Here are four lessons that I have learned during the last few weeks:
  • Maintain my disciplines: Every morning I have my devotion time, run several miles, read, and have coffee with my wife. I maintain my eating habits. I pray. These are my anchors. Neglecting them would only destabilize the rest of my day. Lesson: Maintain my disciplines!
  • Plan for disruptions: Being a "list-checker" guy, I get easily frustrated when a project I am working on takes longer than I anticipated, especially when a higher priority problem needs an immediate solution. If I anticipate taking more time than I expect a project to take, I am surprised and encouraged when it goes quicker than planned. Lesson: Plan for disruptions!
  • Use my tools: My iPhone and MacBook Pro have been invaluable to me, helping me keep up with the multiple responsibilities I have needed to cover. Lesson: Use my tools!
  • Remember people: No matter how mundane or "task-oriented" a project is, I still interact with people. I needed to keep my stress-level in check and my people-response skills strong. I am an encourager, seeking to serve, rather than a fixer who is being bothered by people. I have made sure that I have taken time to invest into the lives of those I usually invest in. Lesson: Remember people!

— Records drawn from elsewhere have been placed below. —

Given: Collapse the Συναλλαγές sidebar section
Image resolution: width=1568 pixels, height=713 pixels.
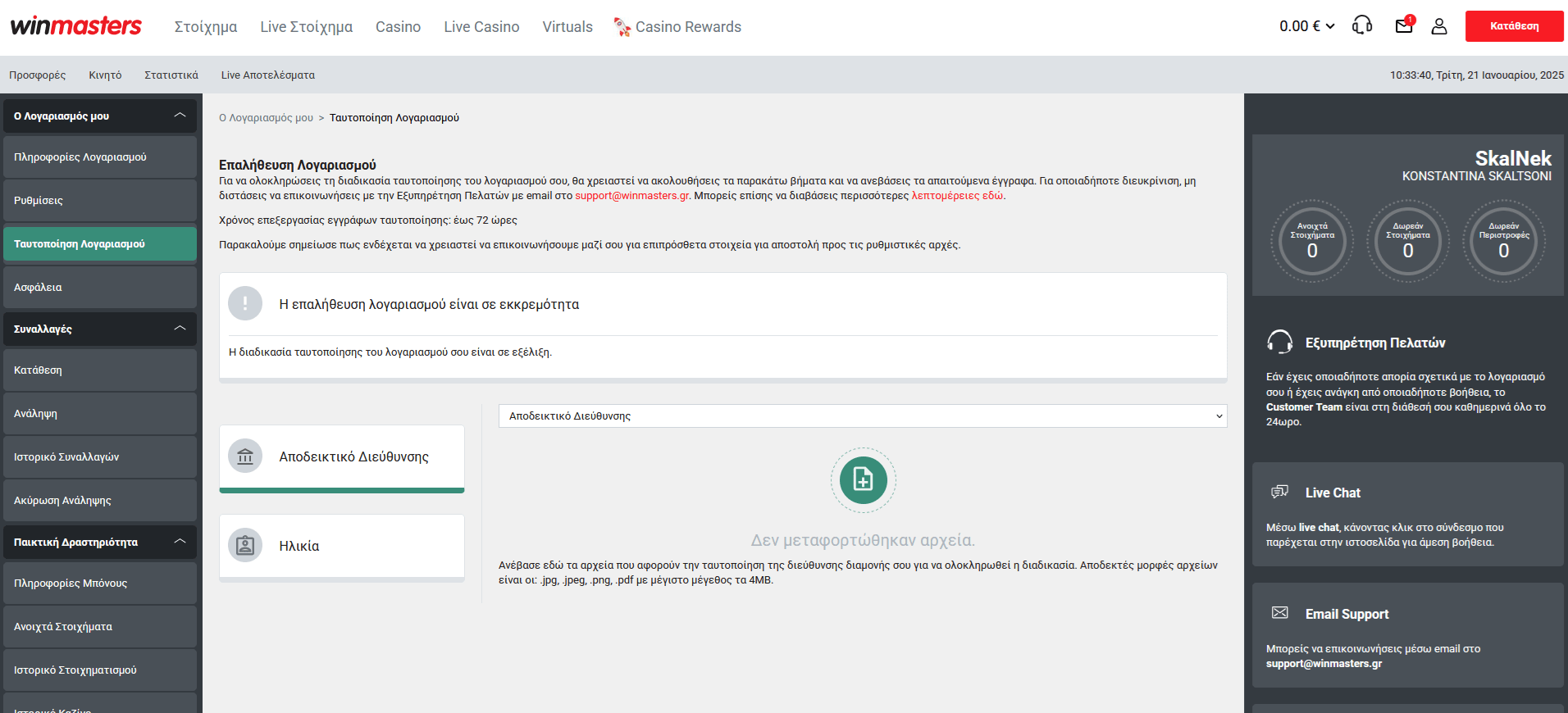Looking at the screenshot, I should [180, 329].
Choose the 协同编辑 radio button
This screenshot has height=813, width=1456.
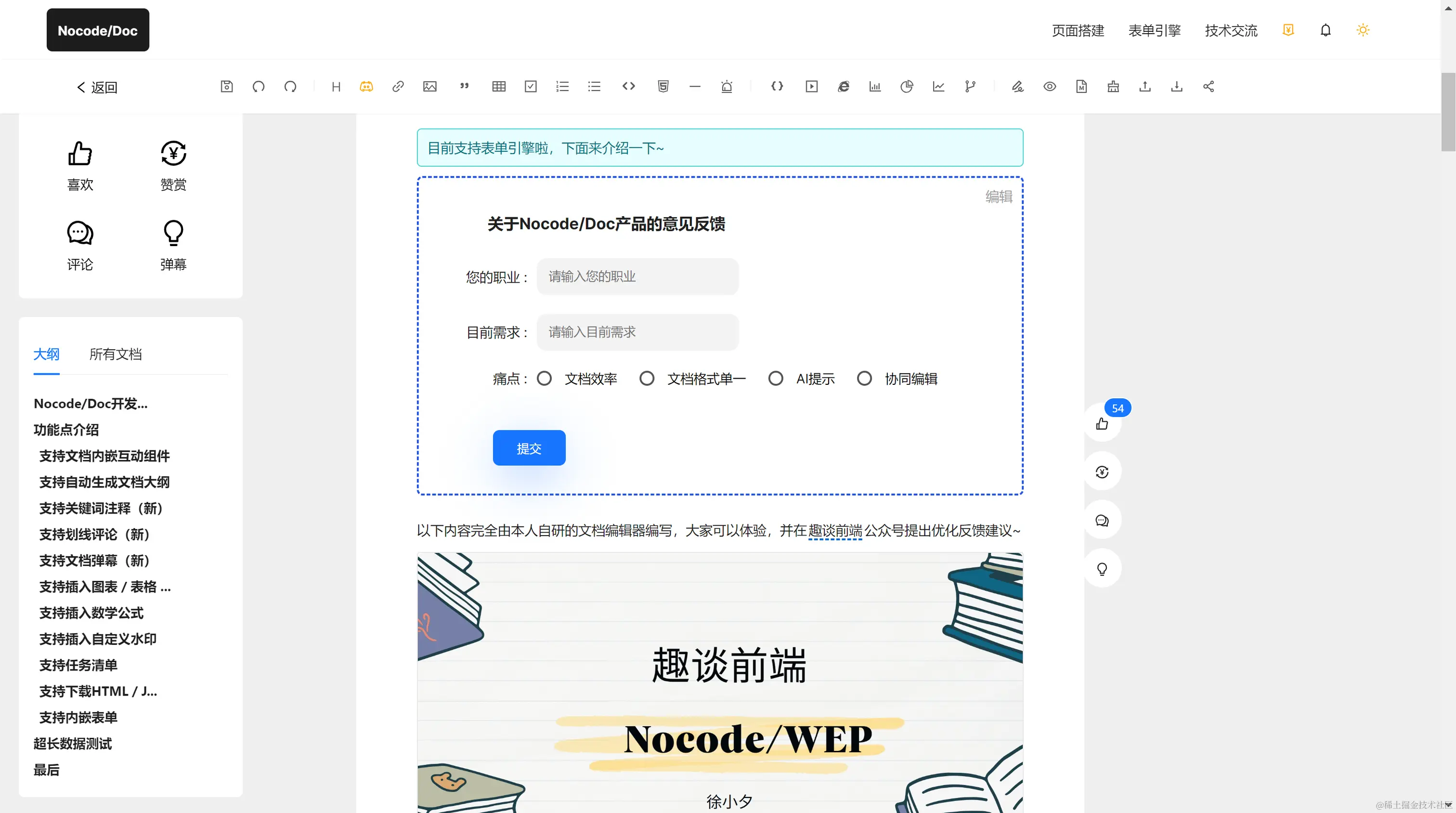tap(864, 378)
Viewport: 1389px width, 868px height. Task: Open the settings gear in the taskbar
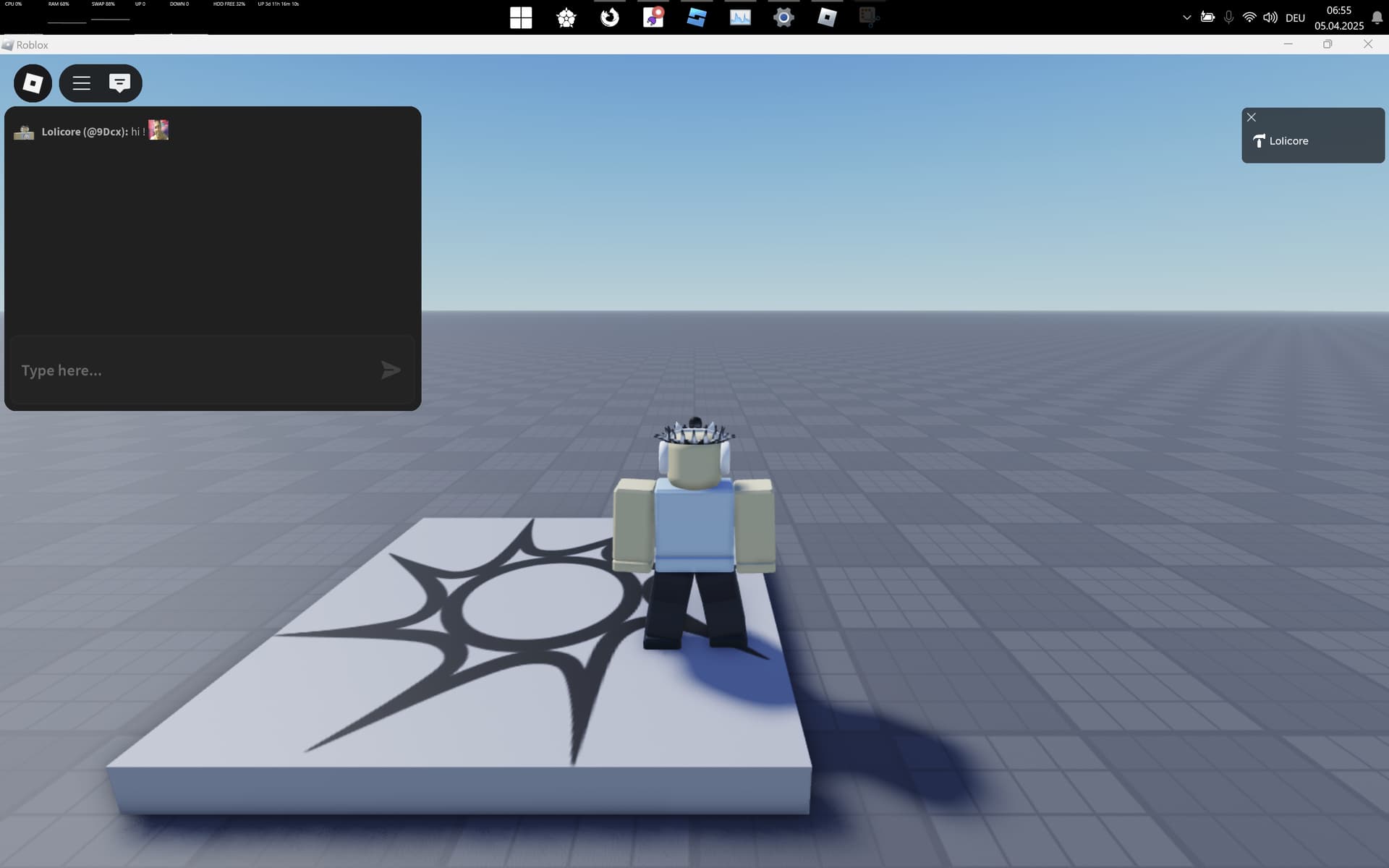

I have survived to face another day (or rather face another evening: I have a board of trustees meeting next). I am still going strong (although the late evenings are "vegetable times" - and I'm not referring to what I eat). My family still likes being around me (although my daughter thinks my humor is sub-par). Lessons learned!

Question: What are some lessons that you have learned in your times of high stress or heavy work?